When Picasso salutes Ingres, he’s re-experiencing the magisterial academician’s sensuous arabesques in terms of his own feeling for line and color; each stroke is a sympathetic response. Johns just copies elements: a few outlines here, a complete image there. He treats great paintings as an art director might. He crops and edits, cuts and pastes. His canvases are message boards, sometimes literally so, as in Racing Thoughts (1983), in which a silkscreen reproduction of the Mona Lisa is affixed to a bathroom wall by several trompe-l’oeil bits of tape. He notes down things he likes, and personalizes them with a little joke, as in a recent series of tracings, done on clear plastic, after a reproduction of one of Cézanne’s Bathers. Any art student ought to know that a tracing of a painting isn’t a response or an interpretation; and even the Dadaist sex-change operation involved in turning one of Cézanne’s women into a man with an erection hardly registers amid Johns’s lackluster washes of sepia-toned ink.
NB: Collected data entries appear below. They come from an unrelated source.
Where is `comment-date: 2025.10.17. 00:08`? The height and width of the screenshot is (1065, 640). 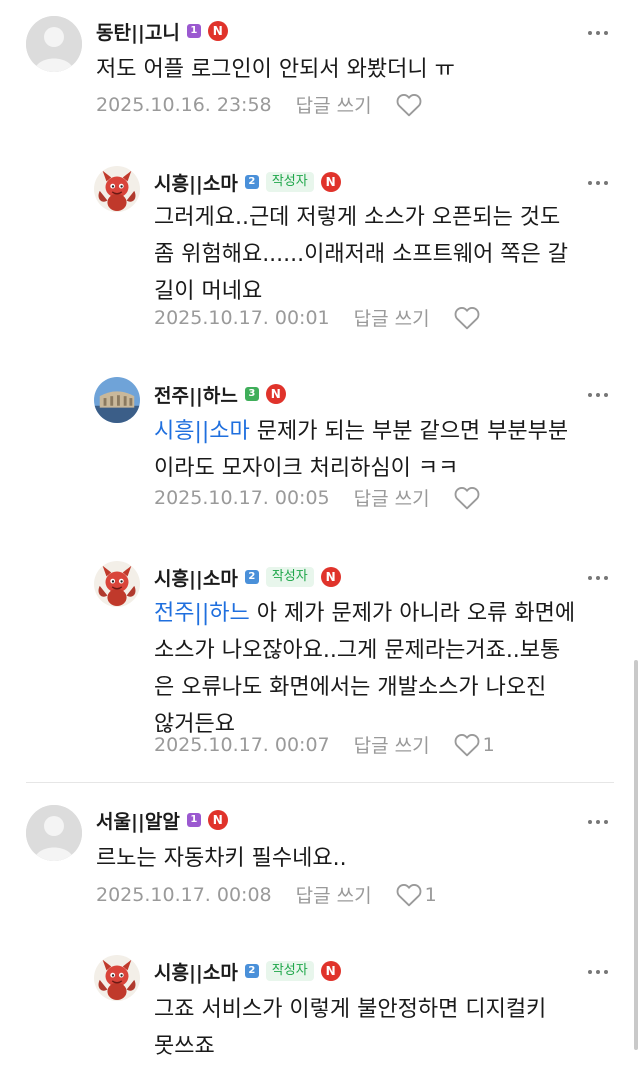 comment-date: 2025.10.17. 00:08 is located at coordinates (184, 894).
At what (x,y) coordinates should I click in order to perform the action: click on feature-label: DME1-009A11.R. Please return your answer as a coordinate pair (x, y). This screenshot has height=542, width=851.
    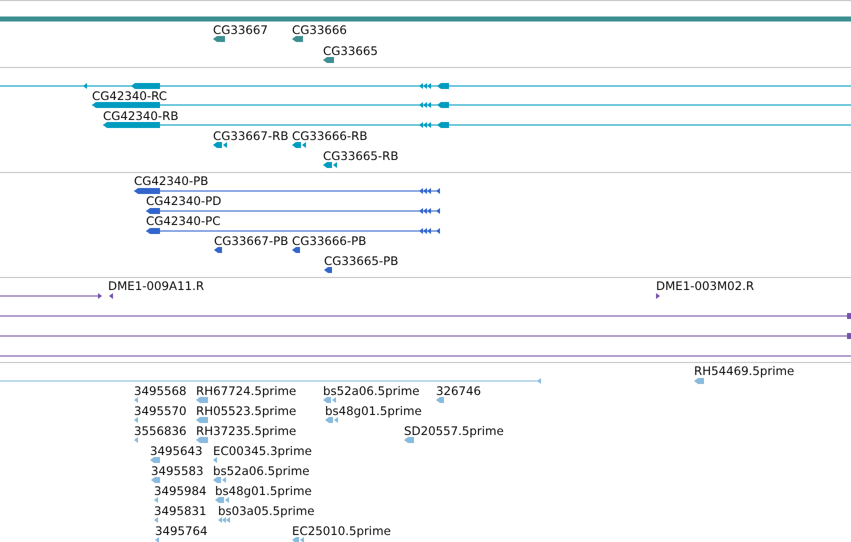
    Looking at the image, I should click on (156, 286).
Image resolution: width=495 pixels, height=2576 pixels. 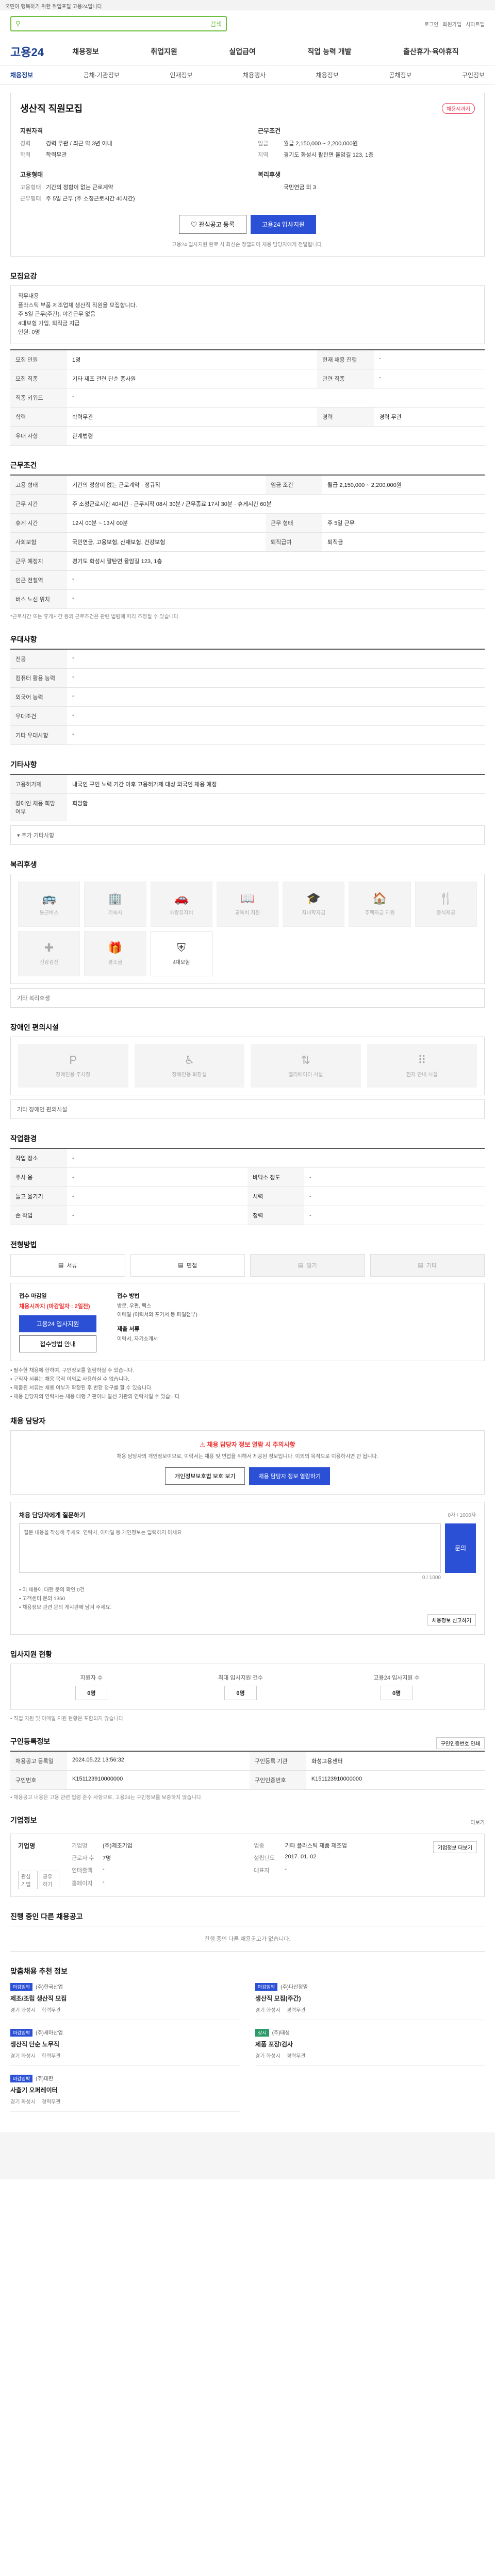 What do you see at coordinates (296, 2010) in the screenshot?
I see `recommend-condition: 경력무관` at bounding box center [296, 2010].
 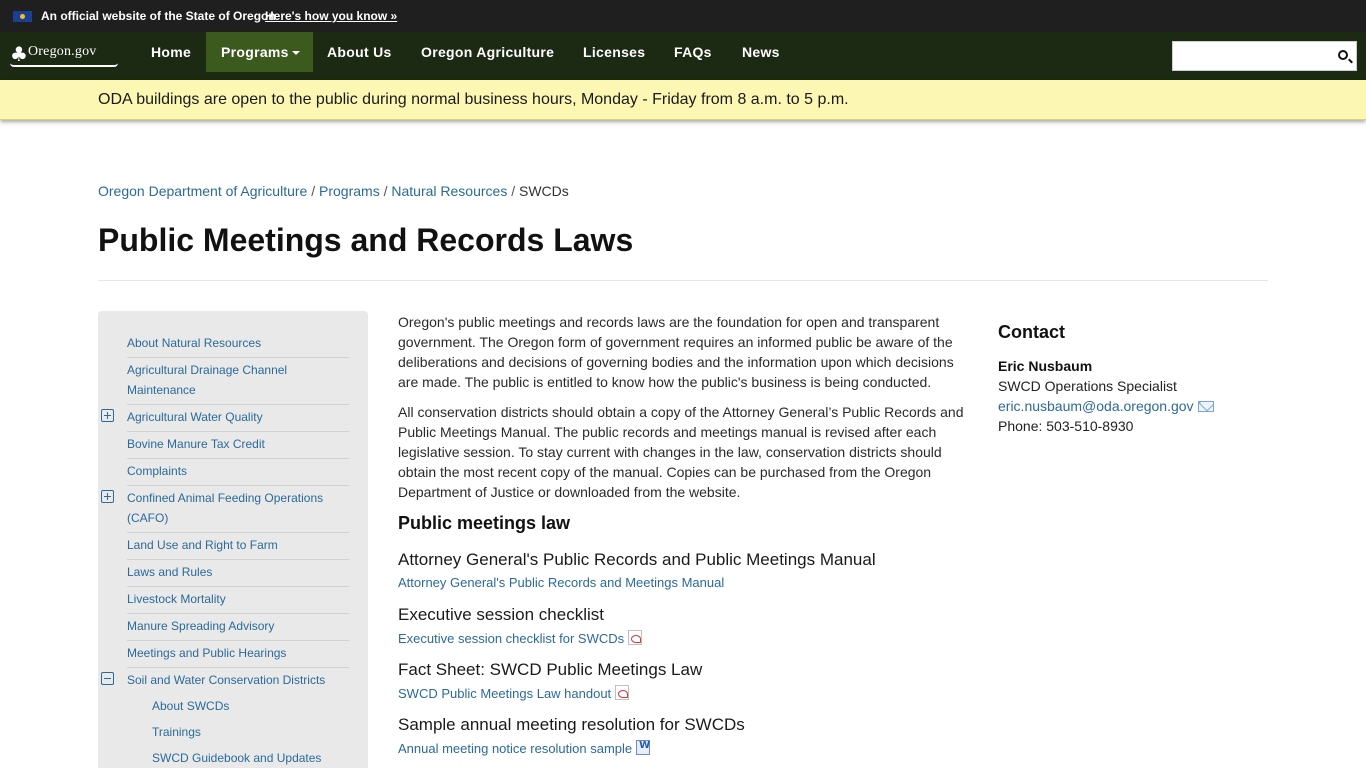 What do you see at coordinates (296, 54) in the screenshot?
I see `caret-down-icon` at bounding box center [296, 54].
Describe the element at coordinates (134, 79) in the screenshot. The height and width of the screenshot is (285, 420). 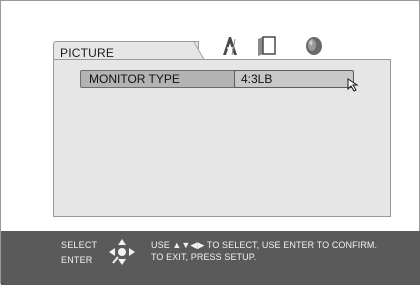
I see `setting-label: MONITOR TYPE` at that location.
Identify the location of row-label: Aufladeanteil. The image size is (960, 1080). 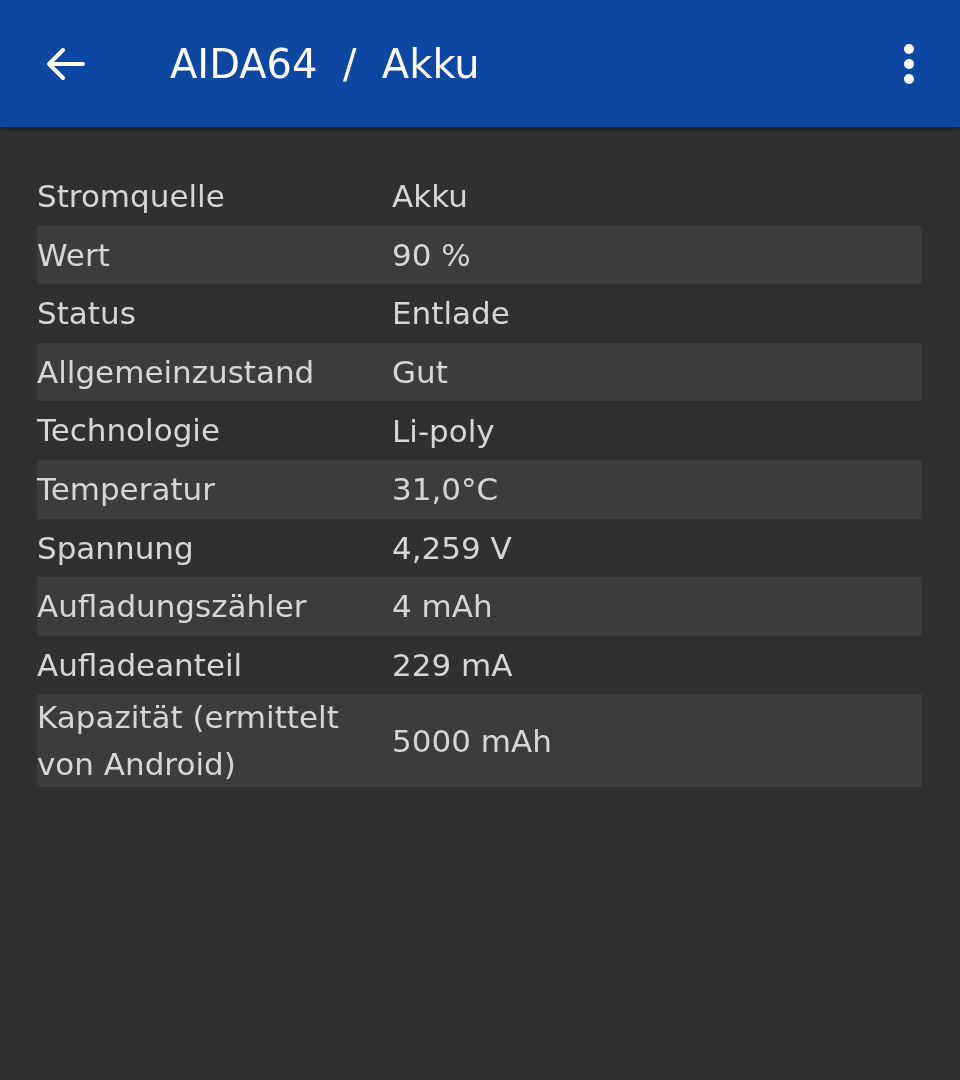
(140, 665).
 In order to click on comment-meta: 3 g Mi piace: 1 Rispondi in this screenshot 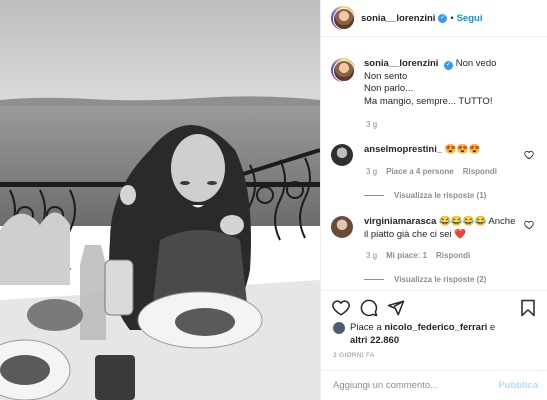, I will do `click(418, 256)`.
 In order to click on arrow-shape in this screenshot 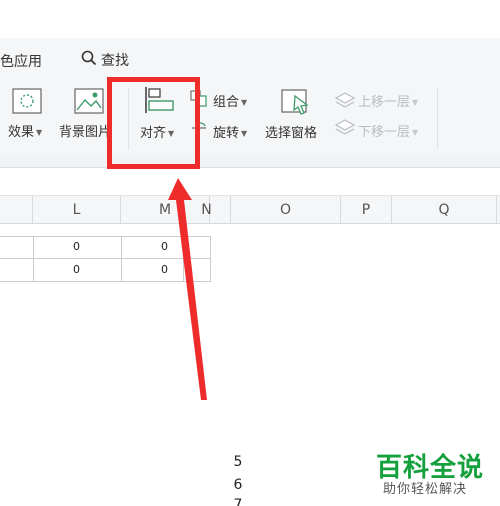, I will do `click(188, 289)`.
In the paintings that are gathered in the final room of the show, bits of Picasso and Grunewald are combined with floor plans that are said to represent a house in which Johns lived as a child. Here he is supposed to be in one of his meditative moods, a sort of fugue state in which art history and personal history begin to merge. This man whose idea of an homage is to do tracings after Cézanne is trying to convince us that he is keeping the high art tradition alive. Johns’s tamped-down palette doesn’t achieve the twilit poetry that he’s probably after, but the gun-metal color scheme does put us on notice that this is sober work. The most recent canvases are meant to convey an impression of middle-aged maturity, lessons learned, challenges met. These high-priced gray paintings are the art-world equivalent of a very expensive gray suit. They are engineered for importance.

Some people say that Jasper Johns has been making an impression for so long that by now he’s beyond the reach of criticism. Michael Kimmelman explained in his review of the Johns show in The New York Times that he doesn’t care for a lot of the work, but he also observed that “it’s pointless to argue about Mr. Johns’s place in history; this issue was settled decades ago.” By reassuring his readers that Johns really is an important artist, Kimmelman may intend to soften his own discomfort at finding himself on the wrong side of current taste. When Kimmelman concedes Johns his “place in history,” however, he’s jumping the gun. The idea that an artist who has been acclaimed for thirty-five years is a permanent fixture reflects a shortsighted view of history. Johns’s long relationship with the Museum of Modern Art proves nothing except that he is the closest thing to an official artist that we have, and that doesn’t prove much at all.

There are official artists, such as Velázquez, whom we count among the immortals. And there are official artists, such as Le Brun, who dominated France in the second half of the seventeenth century, filling Versailles much as Johns now fills the Modern, who hardly count with anybody today. Artists are hailed in one generation and forgotten two or three generations later. I wonder if Johns recalls an observation that his friend Duchamp made in 1966: “Success is just a brush fire, and one has to find wood to feed it.” Kirk Varnedoe has thrown on lots of wood, and the fire is burning furiously. This huge retrospective is the ultimate accolade that Johns will receive from his contemporaries. And in the heat of MoMA’s fire it’s easy to forget that what remains after the flames die down is another matter entirely.